I’m not sure where the idea came from to seek out a coach but, like the definition of insanity, I knew my old approach to job searching wasn’t working. In fact, even when I had been ‘successful’ in past searches using these methods and found jobs that felt right on paper, I wound up feeling unhappy or unfulfilled, sometimes shockingly soon after I started. 

So I knew I wanted to find a coach – but how do you even start with something like that? I reached out to some friends who’d worked with coaches, got referrals, sent out a few inquiries and waited to hear back. One of the first to write back to me was a leadership coach named Ricki Frankel. We scheduled an introductory phone call for later that week.

Ricki doesn’t know it (in fact, I should tell her!) but our conversation together so long ago had a lasting impact on my own trajectory and path. In just thirty minutes Ricki recognized in me something that I was feeling but hadn’t named: burn out. “How can you expect to ‘solve’ your job challenge when your creative well has run dry?,” Ricki challenged me. She was right.

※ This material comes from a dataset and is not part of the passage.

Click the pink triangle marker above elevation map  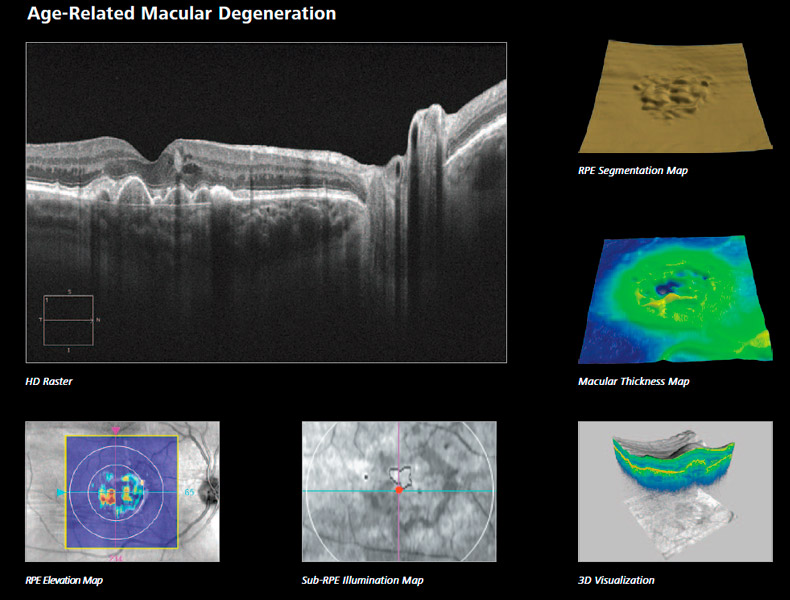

Those feelings of sluggishness and uncertainty around the direction I wanted to head in? They had everything to do with having worked really hard, balancing work life and home life, not taking care of myself – and it was all catching up to me. “Of course everything looks dull and grey,” Ricki said, “you’re not creating space for your own creative spirit to emerge.”

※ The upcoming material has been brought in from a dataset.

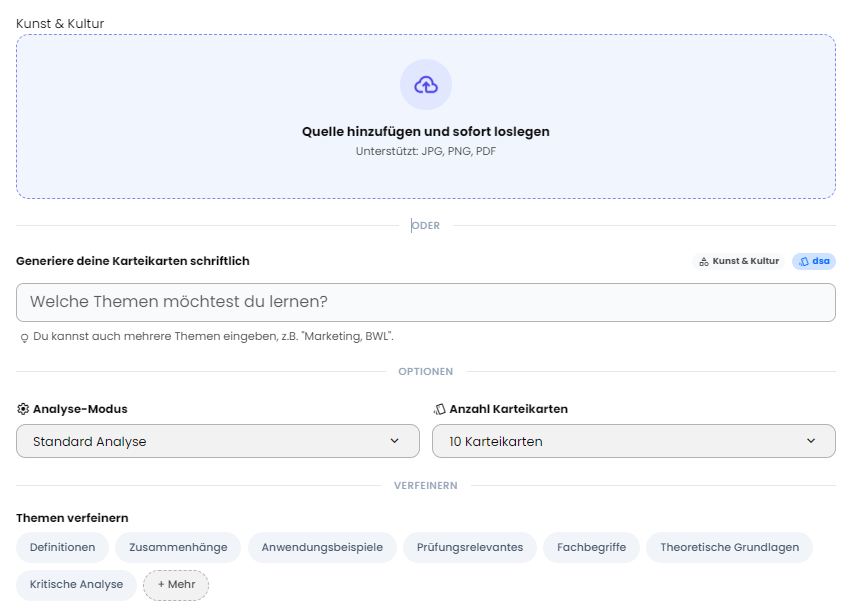Toggle the Definitionen topic chip

(x=62, y=548)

As a homework assignment, Ricki asked me to make a list of twenty things that bring me joy – and then to commit to doing a couple of them every week for the next month. After those four weeks, she challenged me to consider how I might see my own interests, energies and curiosities in a new light. Perhaps re-filling my own creative spirit could help me look at my job troubles from a different angle? It was worth a try.

I sat in front of my computer, hands on the keys, and started to work on my list: yoga, going for a walk, trying a new restaurant with my husband. Some of them were small things (taking a nap!) and others required more planning (coffee date with a friend). My list grew - three things, five things, ten things, eleven things….and then, I got stuck. Oh no! I’m a failure! I can’t think of 20 things, I only have eleven! I felt momentarily paralyzed. But then I thought, ok, let’s stick with eleven and see what happens. I pulled out my calendar, and started scheduling them in (what can I say, if it’s in my calendar, I do it). 

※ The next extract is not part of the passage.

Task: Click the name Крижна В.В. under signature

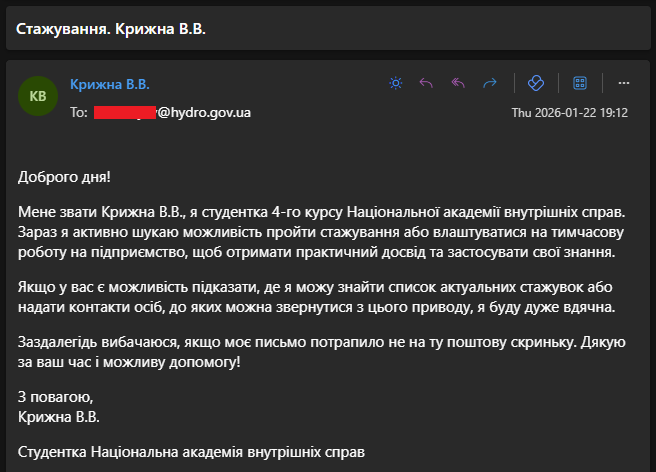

The first week, I went to a yoga class and I also made sure to get down on the floor and really play with my toddler. The second week, I tried out a new cookie recipe and made plans with a friend. And I decided to keep my yoga class in the rotation. By the fourth week, I’d had a date with my husband, tried out new meals in the kitchen, sought out time with a girlfriend, gone to four yoga classes, and had even signed up for a spring art class. 

Suddenly I was starting to feel renewed and inspired in a way that I hadn’t felt in a while. For me, having this assignment – where I was ‘required’ to seek out things that brought me joy – gave me the permission and space to make my own creative energy a priority. And because of that, I started to see the world in color again.

Did this simple act of list-making and joy-chasing completely resolve my job angst? Of course not. But it did help me let go of the tight grip I had around my job search and ‘figuring this out’ (preferably immediately). It helped me press pause, to reset and reconnect with what makes me feel alive – so that I could then take that energy and apply it creatively to exploring my next steps from a new angle.

If our journey to find our way in work and in life is a creative act – one that takes time and curiosity and inspiration – consider how you’re opening up space in your schedule for the things that bring you joy. 

Take some time today to explore what’s on your list. What are the activities and experiences that make you feel joyful? And what will you commit to doing this week? Give this exercise a try and let me know what you think.